Community care is generally paid for through grants and is not covered by insurance, given its nonclinical nature. Training and support for those in voluntary roles is generally paid for by grants or donations, or goes uncompensated. Only a handful of places across the country receive federal grants to support this workforce, given the limited availability of resources and the way they are dispersed across multiple programs and agencies lacking central coordination. Most often, only well-resourced organizations are equipped to get grants, which can make it difficult to address inequities in access, especially in rural areas. Despite the potentially large supply of community care workers, given their lower training requirements, these providers are often even more difficult to find than licensed providers, as the pool of grant dollars available is small and sustainable financing options are few.
Frontline workers. Law enforcement and correctional staff, teachers and other school employees, day care providers, emergency medical staff, and social service providers can find themselves providing behavioral health support in the course of their work — often because of shortages in the formal behavioral health workforce. Usually, these professionals have limited to no training or support, such as the ability to refer people to resources when they are in behavioral health crisis. Their services are also not reimbursed by insurance.
While grant-funded initiatives provide some training to frontline workers, it’s not nearly enough. The reliance on individuals without a behavioral health background worsens outcomes for people with behavioral health needs. It also creates issues for the responders themselves and reinforces existing inequities. For example, schools often disproportionately discipline children of color with behavioral health needs.
How can we bolster the behavioral health workforce?
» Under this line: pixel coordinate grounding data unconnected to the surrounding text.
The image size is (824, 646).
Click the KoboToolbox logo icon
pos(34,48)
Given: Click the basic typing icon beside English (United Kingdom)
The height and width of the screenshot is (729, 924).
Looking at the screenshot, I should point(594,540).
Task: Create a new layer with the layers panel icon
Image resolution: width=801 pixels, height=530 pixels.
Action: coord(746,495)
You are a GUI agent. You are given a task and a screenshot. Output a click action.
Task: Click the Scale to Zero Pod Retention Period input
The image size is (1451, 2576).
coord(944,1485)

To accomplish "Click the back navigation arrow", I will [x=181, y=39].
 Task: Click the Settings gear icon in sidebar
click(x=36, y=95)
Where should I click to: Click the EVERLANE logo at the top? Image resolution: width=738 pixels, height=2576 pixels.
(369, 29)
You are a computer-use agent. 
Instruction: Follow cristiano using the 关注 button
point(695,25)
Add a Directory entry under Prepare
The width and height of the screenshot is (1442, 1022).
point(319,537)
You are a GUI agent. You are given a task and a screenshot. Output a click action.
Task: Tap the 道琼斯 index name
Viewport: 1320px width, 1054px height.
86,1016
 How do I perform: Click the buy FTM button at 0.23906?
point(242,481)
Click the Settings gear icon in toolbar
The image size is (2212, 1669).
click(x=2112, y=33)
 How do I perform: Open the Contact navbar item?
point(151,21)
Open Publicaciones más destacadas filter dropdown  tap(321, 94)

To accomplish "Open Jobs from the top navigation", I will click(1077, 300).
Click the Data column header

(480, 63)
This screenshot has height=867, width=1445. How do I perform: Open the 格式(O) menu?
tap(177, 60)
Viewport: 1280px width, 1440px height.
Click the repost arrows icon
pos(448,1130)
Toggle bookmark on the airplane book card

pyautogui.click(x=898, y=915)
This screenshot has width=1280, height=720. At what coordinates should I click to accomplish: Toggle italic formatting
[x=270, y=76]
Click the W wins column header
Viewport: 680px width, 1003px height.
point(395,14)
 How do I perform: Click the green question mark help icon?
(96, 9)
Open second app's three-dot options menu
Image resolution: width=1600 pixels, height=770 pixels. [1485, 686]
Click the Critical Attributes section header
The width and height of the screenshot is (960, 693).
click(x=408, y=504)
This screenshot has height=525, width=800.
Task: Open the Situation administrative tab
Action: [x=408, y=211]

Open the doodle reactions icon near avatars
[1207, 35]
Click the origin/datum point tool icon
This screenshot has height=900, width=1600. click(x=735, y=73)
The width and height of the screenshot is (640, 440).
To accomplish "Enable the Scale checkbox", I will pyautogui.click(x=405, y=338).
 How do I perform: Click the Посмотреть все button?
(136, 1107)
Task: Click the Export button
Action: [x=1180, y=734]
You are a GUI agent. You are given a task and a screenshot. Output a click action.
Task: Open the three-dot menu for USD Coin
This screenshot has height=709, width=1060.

Policymakers could leverage existing resources to bolster the community care workforce while also promoting the development of a bigger and more diverse pipeline of licensed providers and clinical supporters. Among the steps they could take include:
- Bolstering guidance, oversight, and enforcement of existing laws to ensure those in the behavioral health workforce are reimbursed equitably when compared to their peers in the medical and surgical workforce, especially when it comes to insurance reimbursement.
- Fostering alignment among payers, through public–private partnerships, to promote meaningful financial incentives and remove administrative burdens, such as excessive paperwork and complex requirements for joining health insurance networks and getting approvals from insurers as part of necessary care.
- Supporting and incentivizing organizations to make sure that all roles have pathways for advancement — especially clinical supporters and community care workers — so that people want to enter the behavioral health workforce and are retained over time.
- Providing incentives, like scholarships and loan forgiveness, to promote a more diverse and representative workforce, particularly in underserved areas.
- Reviewing and addressing pay and structural barriers to entering and remaining in the behavioral health workforce, especially for populations that are currently underrepresented in the workforce, such as educational practices that disfavor participation by those that are socioeconomically disadvantaged.